Ways to tick off your company’s Linux guy.

Every company has one of them. The guy that thinks Linux is the answer to all the world’s problems. He is the evangelist that would probably end up saving your company millions, but no one listens to him. I find they are usually very fun to mess with. Try these little tricks the next time he is giving his latest dissertation on the benefits of Linux.

Trick them into saying that Windows in their cube would be nice. I find that this works especially well on a nice sunny day. Then continue to taunt them with “you love Windows, you love Windows”.

Pronounce it Line-ux.

Everytime you hear the words “open-source”, reply with “open-source, open-schmorse”.

Change your Windows start-up theme to a self recorded mp3. Something along the lines of “Windows, 3 Billion people can’t be wrong”.

And lastly, blame everything on Linux. Power outage? There’s probably a Linux server crashing somewhere that is the culprit. No coffee in the breakroom? Probably has something to do with Linux.
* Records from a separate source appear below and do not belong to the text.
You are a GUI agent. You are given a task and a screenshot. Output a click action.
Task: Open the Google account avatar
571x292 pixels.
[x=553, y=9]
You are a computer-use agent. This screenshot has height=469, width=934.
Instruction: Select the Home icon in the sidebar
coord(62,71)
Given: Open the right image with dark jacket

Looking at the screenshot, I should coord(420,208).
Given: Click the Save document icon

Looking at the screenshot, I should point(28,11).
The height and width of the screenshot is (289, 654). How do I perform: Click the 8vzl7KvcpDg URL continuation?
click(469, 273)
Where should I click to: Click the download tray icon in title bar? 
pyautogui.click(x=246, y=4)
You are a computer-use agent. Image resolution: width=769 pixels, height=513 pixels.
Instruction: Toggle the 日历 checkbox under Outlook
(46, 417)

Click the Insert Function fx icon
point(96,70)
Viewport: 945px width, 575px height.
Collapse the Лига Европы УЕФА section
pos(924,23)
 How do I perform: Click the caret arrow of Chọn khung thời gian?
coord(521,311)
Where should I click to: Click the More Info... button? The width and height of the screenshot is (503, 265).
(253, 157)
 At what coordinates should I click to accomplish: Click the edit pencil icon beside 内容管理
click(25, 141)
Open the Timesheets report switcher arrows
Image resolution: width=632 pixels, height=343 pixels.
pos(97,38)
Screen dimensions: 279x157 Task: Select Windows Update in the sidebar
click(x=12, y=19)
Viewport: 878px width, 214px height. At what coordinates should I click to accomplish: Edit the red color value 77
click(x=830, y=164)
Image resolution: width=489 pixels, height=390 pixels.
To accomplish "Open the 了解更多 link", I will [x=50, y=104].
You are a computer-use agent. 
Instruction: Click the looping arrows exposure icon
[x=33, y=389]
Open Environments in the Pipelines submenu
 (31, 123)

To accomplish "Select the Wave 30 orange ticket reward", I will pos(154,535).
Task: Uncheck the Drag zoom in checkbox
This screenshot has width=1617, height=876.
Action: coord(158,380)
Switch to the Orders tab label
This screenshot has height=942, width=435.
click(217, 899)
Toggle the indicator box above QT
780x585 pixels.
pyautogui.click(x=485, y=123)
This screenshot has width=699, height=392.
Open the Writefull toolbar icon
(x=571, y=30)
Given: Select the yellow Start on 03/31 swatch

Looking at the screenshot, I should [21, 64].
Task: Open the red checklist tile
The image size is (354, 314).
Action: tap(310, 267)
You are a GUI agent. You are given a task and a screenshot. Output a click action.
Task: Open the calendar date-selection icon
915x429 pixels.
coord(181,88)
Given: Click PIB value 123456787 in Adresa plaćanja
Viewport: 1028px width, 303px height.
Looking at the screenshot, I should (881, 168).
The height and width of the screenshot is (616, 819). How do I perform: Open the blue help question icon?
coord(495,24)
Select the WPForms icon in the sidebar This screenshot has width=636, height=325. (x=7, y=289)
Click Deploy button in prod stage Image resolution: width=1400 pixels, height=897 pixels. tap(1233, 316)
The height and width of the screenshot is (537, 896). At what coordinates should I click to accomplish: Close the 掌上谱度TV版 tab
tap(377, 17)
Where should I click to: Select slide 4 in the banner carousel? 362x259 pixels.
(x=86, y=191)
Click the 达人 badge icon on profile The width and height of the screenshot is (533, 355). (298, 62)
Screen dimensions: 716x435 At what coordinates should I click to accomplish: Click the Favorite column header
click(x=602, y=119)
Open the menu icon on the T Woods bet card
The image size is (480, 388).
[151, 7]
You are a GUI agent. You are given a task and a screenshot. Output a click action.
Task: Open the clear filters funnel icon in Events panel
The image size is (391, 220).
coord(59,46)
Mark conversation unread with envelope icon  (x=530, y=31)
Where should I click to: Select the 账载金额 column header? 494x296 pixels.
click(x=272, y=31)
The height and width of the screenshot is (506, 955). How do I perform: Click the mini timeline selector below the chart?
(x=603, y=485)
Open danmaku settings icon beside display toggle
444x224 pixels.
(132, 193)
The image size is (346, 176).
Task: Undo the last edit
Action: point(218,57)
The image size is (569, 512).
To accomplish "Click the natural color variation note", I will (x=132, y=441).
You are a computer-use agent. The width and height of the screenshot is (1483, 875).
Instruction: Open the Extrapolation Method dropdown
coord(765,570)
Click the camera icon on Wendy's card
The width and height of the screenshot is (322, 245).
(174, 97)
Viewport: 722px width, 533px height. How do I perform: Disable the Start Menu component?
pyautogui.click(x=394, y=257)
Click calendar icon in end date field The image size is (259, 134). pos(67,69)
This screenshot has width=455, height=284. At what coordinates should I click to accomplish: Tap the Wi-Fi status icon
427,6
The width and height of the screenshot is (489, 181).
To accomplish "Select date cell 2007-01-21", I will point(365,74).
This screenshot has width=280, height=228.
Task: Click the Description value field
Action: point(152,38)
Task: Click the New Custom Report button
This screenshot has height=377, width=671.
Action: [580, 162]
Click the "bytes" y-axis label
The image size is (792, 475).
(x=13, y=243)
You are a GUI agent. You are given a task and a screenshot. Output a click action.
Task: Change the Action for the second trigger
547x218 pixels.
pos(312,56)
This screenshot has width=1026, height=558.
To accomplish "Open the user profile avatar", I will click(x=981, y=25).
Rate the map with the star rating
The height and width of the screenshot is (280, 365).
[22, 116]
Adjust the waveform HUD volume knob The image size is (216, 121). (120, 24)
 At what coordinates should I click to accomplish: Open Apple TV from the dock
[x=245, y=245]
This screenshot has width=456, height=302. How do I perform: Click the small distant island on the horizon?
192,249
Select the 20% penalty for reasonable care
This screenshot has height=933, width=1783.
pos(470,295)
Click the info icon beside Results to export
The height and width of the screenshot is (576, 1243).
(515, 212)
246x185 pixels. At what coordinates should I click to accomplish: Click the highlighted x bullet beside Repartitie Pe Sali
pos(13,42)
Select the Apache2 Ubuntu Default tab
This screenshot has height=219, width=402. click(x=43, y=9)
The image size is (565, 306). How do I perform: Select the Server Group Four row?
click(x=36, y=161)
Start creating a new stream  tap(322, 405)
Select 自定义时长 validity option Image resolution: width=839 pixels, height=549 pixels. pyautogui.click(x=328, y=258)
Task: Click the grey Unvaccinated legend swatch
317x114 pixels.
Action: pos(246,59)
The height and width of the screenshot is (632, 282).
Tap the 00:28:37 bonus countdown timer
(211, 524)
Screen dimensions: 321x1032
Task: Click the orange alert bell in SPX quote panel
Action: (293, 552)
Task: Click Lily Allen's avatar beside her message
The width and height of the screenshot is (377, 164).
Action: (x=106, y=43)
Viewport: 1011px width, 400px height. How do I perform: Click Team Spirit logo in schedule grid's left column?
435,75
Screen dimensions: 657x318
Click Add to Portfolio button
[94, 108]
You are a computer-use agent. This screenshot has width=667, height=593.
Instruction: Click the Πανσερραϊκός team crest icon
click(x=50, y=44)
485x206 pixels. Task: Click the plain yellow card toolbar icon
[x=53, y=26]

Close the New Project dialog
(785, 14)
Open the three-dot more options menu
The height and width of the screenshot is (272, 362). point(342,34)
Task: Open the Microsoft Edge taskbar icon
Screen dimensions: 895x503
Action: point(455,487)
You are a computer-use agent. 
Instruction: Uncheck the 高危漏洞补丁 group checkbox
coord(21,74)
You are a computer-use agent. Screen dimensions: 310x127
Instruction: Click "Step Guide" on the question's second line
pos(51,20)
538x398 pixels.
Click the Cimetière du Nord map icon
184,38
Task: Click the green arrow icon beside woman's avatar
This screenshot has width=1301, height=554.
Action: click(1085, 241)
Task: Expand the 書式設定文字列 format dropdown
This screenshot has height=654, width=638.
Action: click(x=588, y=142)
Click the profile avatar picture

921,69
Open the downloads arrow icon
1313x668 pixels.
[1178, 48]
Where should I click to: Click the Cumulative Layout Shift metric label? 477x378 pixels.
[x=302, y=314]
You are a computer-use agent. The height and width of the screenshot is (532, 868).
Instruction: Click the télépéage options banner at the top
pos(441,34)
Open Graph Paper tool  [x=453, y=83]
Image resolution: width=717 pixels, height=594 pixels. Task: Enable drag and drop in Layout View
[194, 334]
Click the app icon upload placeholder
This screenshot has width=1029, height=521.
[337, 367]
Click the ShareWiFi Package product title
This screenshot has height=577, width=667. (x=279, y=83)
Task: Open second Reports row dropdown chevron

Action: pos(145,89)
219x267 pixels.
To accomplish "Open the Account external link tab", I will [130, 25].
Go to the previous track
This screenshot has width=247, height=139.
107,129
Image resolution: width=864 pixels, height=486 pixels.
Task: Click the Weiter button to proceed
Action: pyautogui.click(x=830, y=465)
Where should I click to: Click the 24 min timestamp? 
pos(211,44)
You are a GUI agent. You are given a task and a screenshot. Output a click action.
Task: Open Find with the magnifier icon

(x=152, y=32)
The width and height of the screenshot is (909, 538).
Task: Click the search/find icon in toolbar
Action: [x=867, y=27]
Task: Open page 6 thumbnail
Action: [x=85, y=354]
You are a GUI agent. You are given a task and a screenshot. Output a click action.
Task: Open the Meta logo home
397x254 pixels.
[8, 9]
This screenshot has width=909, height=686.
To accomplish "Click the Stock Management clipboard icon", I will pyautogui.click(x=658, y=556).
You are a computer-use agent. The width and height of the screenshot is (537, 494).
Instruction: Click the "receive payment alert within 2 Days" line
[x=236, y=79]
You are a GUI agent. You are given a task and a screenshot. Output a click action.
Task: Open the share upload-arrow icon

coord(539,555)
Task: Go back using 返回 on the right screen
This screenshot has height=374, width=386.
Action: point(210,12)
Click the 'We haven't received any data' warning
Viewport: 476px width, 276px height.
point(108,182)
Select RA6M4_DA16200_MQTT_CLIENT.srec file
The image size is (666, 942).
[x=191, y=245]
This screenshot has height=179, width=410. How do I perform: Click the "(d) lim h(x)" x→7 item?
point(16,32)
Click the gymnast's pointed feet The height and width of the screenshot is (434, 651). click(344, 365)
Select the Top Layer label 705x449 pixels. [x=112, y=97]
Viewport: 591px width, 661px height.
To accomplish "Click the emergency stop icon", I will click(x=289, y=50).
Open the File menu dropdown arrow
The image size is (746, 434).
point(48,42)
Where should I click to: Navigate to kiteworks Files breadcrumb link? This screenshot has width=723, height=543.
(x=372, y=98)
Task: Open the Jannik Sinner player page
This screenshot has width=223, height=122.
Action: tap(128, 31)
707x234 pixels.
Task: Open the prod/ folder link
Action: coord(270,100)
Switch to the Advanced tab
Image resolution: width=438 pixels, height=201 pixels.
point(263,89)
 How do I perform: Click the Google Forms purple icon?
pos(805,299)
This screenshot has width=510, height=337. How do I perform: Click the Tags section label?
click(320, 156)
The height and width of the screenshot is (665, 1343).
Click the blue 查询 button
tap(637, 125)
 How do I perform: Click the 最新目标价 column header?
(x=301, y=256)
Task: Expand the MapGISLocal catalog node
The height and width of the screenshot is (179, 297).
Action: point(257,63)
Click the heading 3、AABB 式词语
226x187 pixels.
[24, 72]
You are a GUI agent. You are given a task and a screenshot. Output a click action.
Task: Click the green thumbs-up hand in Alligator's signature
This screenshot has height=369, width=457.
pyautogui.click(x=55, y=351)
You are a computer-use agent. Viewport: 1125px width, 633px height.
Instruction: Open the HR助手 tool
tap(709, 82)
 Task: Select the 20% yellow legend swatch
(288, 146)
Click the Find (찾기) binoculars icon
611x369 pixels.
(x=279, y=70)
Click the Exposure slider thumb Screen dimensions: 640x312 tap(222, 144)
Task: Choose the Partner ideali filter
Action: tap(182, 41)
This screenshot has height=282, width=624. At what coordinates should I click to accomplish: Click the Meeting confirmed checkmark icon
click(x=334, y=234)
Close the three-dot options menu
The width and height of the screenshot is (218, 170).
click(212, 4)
Getting strangled by the company Linux guy for being a smart ass? Well, you and I both know where to point that finger.

1 Comment

  1. Pavlov


    For the US, at least, it’s “lih-nucks.”

    Some other languages might pronounce it as “lee-nooks”, but it’s still the same thing with just a different accent applied. This, in fact, is how Linus himself pronounces it.

    This is not a mystery! It is language-based pronunciation differences!